===============================
Making arithmetic Ops on double
===============================

Now that we have a ``double`` type, we have yet to use it to perform
computations. We'll start by defining multiplication.


.. _op_contract:

Op's contract
=============

An Op (:class:`gof.Op`) is any object which defines the
following methods:


.. function:: make_node(*inputs)

  This method is responsible for creating output Variables of a
  suitable Type to serve as the outputs of this Op's application.
  This method should put these outputs into an Apply instance, and
  return the Apply instance.

  This method creates an Apply node representing the application of
  the Op on the inputs provided. If the Op cannot be applied on
  these inputs, it must raise an appropriate exception.

  The inputs of the Apply instance returned by this call must be
  ordered correctly: a subsequent ``self.make_node(*apply.inputs)``
  must produce something equivalent to the first ``apply``.

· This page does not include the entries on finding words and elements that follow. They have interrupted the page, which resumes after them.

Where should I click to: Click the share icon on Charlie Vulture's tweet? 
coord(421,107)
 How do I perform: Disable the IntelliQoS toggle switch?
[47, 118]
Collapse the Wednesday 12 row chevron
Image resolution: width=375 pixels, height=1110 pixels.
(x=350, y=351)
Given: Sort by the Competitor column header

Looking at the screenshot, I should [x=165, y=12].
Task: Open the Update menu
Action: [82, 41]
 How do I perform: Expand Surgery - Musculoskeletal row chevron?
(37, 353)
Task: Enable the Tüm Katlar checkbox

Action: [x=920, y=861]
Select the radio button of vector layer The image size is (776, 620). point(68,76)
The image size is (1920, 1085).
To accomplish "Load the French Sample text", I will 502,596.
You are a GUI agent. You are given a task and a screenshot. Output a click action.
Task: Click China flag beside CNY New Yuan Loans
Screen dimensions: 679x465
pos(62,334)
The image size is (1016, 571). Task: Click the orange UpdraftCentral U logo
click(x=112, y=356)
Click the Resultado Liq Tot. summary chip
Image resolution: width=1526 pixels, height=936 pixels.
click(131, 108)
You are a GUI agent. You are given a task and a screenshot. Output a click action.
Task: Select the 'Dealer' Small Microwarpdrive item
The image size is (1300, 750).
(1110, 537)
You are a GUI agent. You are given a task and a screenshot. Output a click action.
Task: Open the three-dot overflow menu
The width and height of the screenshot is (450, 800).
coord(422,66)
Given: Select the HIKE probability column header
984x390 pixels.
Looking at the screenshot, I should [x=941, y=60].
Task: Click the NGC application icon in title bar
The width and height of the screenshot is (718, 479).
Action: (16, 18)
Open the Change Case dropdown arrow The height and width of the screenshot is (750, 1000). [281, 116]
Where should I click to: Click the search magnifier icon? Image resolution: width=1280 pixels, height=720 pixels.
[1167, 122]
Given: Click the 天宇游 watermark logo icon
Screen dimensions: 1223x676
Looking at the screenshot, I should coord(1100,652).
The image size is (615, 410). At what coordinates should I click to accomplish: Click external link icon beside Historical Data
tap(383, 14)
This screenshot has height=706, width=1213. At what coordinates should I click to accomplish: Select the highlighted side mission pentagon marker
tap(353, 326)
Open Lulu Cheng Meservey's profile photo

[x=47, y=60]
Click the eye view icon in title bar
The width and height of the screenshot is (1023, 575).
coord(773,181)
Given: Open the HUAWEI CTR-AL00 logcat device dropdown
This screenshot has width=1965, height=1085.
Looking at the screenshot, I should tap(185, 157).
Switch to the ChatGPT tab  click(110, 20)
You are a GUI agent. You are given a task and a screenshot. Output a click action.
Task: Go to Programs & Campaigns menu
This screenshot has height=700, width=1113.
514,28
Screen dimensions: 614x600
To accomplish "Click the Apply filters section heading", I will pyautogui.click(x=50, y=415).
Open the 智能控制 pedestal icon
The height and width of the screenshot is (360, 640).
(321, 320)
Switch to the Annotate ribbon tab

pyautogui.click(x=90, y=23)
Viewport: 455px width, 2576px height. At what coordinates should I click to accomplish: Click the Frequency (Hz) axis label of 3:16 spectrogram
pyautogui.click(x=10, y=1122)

.. attribute:: default_output

  *Default:* None

  If this member variable is an integer, then the default
  implementation of ``__call__`` will return
  ``node.outputs[self.default_output]``, where ``node`` was returned
  by ``make_node``.  Otherwise, the entire list of outputs will be
  returned.

.. function:: __call__(*inputs)

  Syntactic shortcut to make_node which returns the output
  Variables of the Op.

  *Default:* this is done for you by Op.

.. function:: perform(node, inputs, output_storage)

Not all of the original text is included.